> YOUR TASK
All of the lines below should be output exactly as shown.
(RECORDS FOR THE EXERCISE Opens)
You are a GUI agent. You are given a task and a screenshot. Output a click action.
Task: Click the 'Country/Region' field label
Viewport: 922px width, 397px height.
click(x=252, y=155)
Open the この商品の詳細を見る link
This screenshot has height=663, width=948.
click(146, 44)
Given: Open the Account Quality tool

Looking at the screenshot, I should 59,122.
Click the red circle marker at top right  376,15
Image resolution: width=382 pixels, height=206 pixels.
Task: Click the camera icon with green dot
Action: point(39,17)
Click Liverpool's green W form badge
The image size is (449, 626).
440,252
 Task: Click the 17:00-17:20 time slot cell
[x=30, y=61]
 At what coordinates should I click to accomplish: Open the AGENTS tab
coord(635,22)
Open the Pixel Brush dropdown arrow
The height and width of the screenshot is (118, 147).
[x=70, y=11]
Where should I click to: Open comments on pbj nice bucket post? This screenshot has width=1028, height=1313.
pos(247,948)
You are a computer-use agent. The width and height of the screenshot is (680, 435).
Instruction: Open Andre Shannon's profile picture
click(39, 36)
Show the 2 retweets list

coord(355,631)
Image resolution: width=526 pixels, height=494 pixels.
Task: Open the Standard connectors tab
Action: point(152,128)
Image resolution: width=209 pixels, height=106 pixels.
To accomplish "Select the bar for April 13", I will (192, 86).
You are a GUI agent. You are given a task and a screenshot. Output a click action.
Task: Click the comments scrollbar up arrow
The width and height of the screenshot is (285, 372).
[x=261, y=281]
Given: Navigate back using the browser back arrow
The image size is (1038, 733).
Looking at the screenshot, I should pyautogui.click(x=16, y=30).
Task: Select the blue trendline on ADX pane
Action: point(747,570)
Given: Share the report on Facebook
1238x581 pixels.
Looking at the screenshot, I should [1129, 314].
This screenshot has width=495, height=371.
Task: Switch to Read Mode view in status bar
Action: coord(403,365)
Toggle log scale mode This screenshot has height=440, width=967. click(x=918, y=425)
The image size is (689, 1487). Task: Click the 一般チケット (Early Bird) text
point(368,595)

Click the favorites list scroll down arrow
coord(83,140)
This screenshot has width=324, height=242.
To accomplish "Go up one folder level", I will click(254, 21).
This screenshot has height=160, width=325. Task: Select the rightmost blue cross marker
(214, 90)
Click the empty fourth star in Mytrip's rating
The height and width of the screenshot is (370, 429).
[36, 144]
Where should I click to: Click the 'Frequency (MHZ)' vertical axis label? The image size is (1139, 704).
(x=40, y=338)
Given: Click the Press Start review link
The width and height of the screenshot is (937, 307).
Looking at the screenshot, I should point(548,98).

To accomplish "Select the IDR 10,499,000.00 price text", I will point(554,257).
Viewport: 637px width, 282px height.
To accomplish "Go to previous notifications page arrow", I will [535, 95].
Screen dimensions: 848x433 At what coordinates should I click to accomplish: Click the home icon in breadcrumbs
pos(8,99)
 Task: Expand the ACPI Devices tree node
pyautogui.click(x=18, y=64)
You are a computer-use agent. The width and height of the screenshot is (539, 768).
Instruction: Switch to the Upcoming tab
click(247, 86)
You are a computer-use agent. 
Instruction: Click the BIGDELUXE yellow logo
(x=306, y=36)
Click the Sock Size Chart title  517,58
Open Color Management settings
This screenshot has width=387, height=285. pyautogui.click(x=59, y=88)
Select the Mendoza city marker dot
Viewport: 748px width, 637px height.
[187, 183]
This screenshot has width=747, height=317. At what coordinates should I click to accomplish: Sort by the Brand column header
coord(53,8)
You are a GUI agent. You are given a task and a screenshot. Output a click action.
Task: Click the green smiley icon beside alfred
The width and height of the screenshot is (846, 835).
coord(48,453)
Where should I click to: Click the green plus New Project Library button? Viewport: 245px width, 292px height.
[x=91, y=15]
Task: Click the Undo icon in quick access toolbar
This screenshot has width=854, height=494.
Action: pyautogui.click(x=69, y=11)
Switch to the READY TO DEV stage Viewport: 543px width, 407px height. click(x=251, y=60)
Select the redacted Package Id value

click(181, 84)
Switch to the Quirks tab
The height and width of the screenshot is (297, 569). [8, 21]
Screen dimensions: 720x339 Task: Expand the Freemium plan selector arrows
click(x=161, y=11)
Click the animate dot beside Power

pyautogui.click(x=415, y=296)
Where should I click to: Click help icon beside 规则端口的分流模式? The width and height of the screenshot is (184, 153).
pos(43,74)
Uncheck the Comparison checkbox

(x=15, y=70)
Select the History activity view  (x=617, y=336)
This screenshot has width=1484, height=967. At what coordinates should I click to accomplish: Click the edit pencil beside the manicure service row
(RECORDS FOR THE EXERCISE Closes)
> RESULT FOR THIS EXERCISE
You are a GUI agent. You are given a task and a screenshot. Output a click action.
Task: Click the 'Country/Region' field label
Viewport: 922px width, 397px height.
click(x=252, y=155)
Open the この商品の詳細を見る link
This screenshot has height=663, width=948.
click(146, 44)
Given: Open the Account Quality tool

Looking at the screenshot, I should 59,122.
Click the red circle marker at top right  376,15
Image resolution: width=382 pixels, height=206 pixels.
Task: Click the camera icon with green dot
Action: point(39,17)
Click Liverpool's green W form badge
The image size is (449, 626).
440,252
 Task: Click the 17:00-17:20 time slot cell
[x=30, y=61]
 At what coordinates should I click to accomplish: Open the AGENTS tab
coord(635,22)
Open the Pixel Brush dropdown arrow
The height and width of the screenshot is (118, 147).
[x=70, y=11]
Where should I click to: Open comments on pbj nice bucket post? This screenshot has width=1028, height=1313.
pos(247,948)
You are a computer-use agent. The width and height of the screenshot is (680, 435).
Instruction: Open Andre Shannon's profile picture
click(39, 36)
Show the 2 retweets list

coord(355,631)
Image resolution: width=526 pixels, height=494 pixels.
Task: Open the Standard connectors tab
Action: point(152,128)
Image resolution: width=209 pixels, height=106 pixels.
To accomplish "Select the bar for April 13", I will (192, 86).
You are a GUI agent. You are given a task and a screenshot. Output a click action.
Task: Click the comments scrollbar up arrow
The width and height of the screenshot is (285, 372).
[x=261, y=281]
Given: Navigate back using the browser back arrow
The image size is (1038, 733).
Looking at the screenshot, I should pyautogui.click(x=16, y=30).
Task: Select the blue trendline on ADX pane
Action: point(747,570)
Given: Share the report on Facebook
1238x581 pixels.
Looking at the screenshot, I should [1129, 314].
This screenshot has width=495, height=371.
Task: Switch to Read Mode view in status bar
Action: coord(403,365)
Toggle log scale mode This screenshot has height=440, width=967. click(x=918, y=425)
The image size is (689, 1487). Task: Click the 一般チケット (Early Bird) text
point(368,595)

Click the favorites list scroll down arrow
coord(83,140)
This screenshot has width=324, height=242.
To accomplish "Go up one folder level", I will click(254, 21).
This screenshot has height=160, width=325. Task: Select the rightmost blue cross marker
(214, 90)
Click the empty fourth star in Mytrip's rating
The height and width of the screenshot is (370, 429).
[36, 144]
Where should I click to: Click the 'Frequency (MHZ)' vertical axis label? The image size is (1139, 704).
(x=40, y=338)
Given: Click the Press Start review link
The width and height of the screenshot is (937, 307).
Looking at the screenshot, I should point(548,98).

To accomplish "Select the IDR 10,499,000.00 price text", I will point(554,257).
Viewport: 637px width, 282px height.
To accomplish "Go to previous notifications page arrow", I will [535, 95].
Screen dimensions: 848x433 At what coordinates should I click to accomplish: Click the home icon in breadcrumbs
pos(8,99)
 Task: Expand the ACPI Devices tree node
pyautogui.click(x=18, y=64)
You are a computer-use agent. The width and height of the screenshot is (539, 768).
Instruction: Switch to the Upcoming tab
click(247, 86)
You are a computer-use agent. 
Instruction: Click the BIGDELUXE yellow logo
(x=306, y=36)
Click the Sock Size Chart title  517,58
Open Color Management settings
This screenshot has width=387, height=285. pyautogui.click(x=59, y=88)
Select the Mendoza city marker dot
Viewport: 748px width, 637px height.
[187, 183]
This screenshot has width=747, height=317. At what coordinates should I click to accomplish: Sort by the Brand column header
coord(53,8)
You are a GUI agent. You are given a task and a screenshot. Output a click action.
Task: Click the green smiley icon beside alfred
The width and height of the screenshot is (846, 835).
coord(48,453)
Where should I click to: Click the green plus New Project Library button? Viewport: 245px width, 292px height.
[x=91, y=15]
Task: Click the Undo icon in quick access toolbar
This screenshot has width=854, height=494.
Action: pyautogui.click(x=69, y=11)
Switch to the READY TO DEV stage Viewport: 543px width, 407px height. click(x=251, y=60)
Select the redacted Package Id value

click(181, 84)
Switch to the Quirks tab
The height and width of the screenshot is (297, 569). [8, 21]
Screen dimensions: 720x339 Task: Expand the Freemium plan selector arrows
click(x=161, y=11)
Click the animate dot beside Power

pyautogui.click(x=415, y=296)
Where should I click to: Click help icon beside 规则端口的分流模式? The width and height of the screenshot is (184, 153).
pos(43,74)
Uncheck the Comparison checkbox

(x=15, y=70)
Select the History activity view  (x=617, y=336)
This screenshot has width=1484, height=967. At what coordinates should I click to accomplish: Click the edit pencil beside the manicure service row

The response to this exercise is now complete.